На лбу его жеребца с серебристо-белой шкурой красовалась перечёркнутая семиконечная звезда, означающая принадлежность наездника к семье Цао И Цзина, сразу же после падения Бай Лао Ху, ставшего Верховным Заклинателем Тао Хуа.
Единственный сын Цао И Цзина был грациозен и изящен, но выражение недосягаемости ни на мгновение не покидало его лица, из-за чего оно казалось скорее отталкивающим, нежели привлекательным. Цао Юань Лу не был гордецом, но весь облик юноши говорил о надменности и тщеславии, призывая обходить его стороной.
Дорогая ткань его одеяний, за чи[2] которой в столице Тао Хуа могли запросить не меньше трёх сотен серебряных монет, слишком явно выбивалась из гущи серых холщовых рубах грубой вязки и полотняных накидок, а приметной золотой шпильке тонкой работы, вырезанной в виде головы феникса, позавидовал бы сам Глава Тао Хуа.
Едва заметив наездника, жители Инь Чжу уступали ему дорогу, с опаской глядя вслед и надеясь, что отпрыск Верховного Заклинателя больше никогда не попадётся на их пути. Они боялись Цао Юань Лу, а от одного упоминания его коня, приходили в самый настоящий ужас. Се Ин был вскормлен молоком девятихвостой лисицы, под его копытами даже сталь, закалённая в знаменитых печах Лань Фэна[3], превращалась в труху.
Цао Юань Лу мало волновали косые взгляды, устремлённые на него со всех сторон: спешно покинув Цин Хуай[4], он ехал всю ночь, чтобы поскорее добраться до родной провинции, и сейчас – едва не засыпал на ходу, силясь держать глаза открытыми.

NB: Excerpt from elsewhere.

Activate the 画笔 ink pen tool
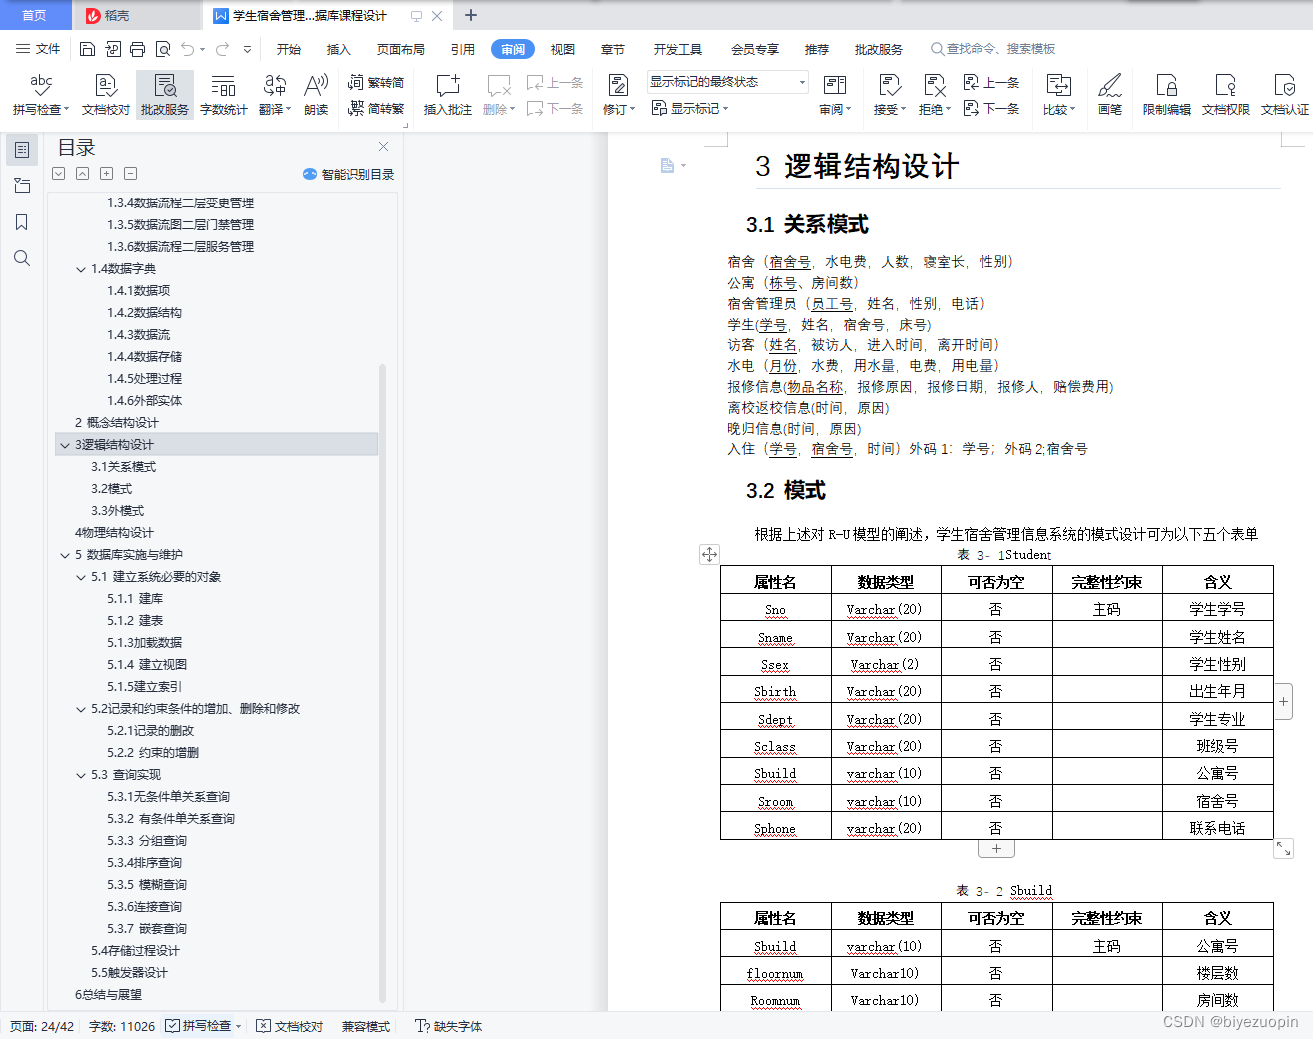Viewport: 1313px width, 1039px height. tap(1110, 94)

«Вокруг меня всегда была и будет суматоха», – думал юноша, доставая из мешка, притороченного к седлу, флягу с вином, настоянным на яблочных цветах. «Слава отца отчасти сделала известным и меня», – он запрокинул голову, сделав несколько больших глотков, – «но не как заклинателя, а как чего-то, что принадлежит дому Цао».

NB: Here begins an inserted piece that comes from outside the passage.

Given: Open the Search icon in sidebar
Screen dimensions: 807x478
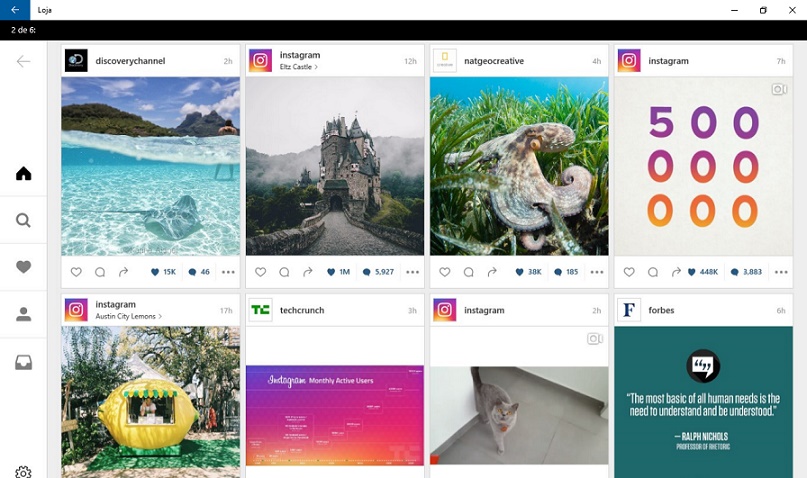Looking at the screenshot, I should pos(23,221).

Путь от Цин Хуай до Инь Чжу занял у него раза в два более положенного времени: Цао Юань Лу ехал медленно, опустошая бутыль за бутылью, ибо его тело жаждало благодатного опьянения, точно поле в засуху, ожидающее дождя. С тех пор, как семь лет назад он покинул поместье бывшего Главы Тао Хуа, Цао Юань Лу не помнил дня, который прошёл бы для него без вина.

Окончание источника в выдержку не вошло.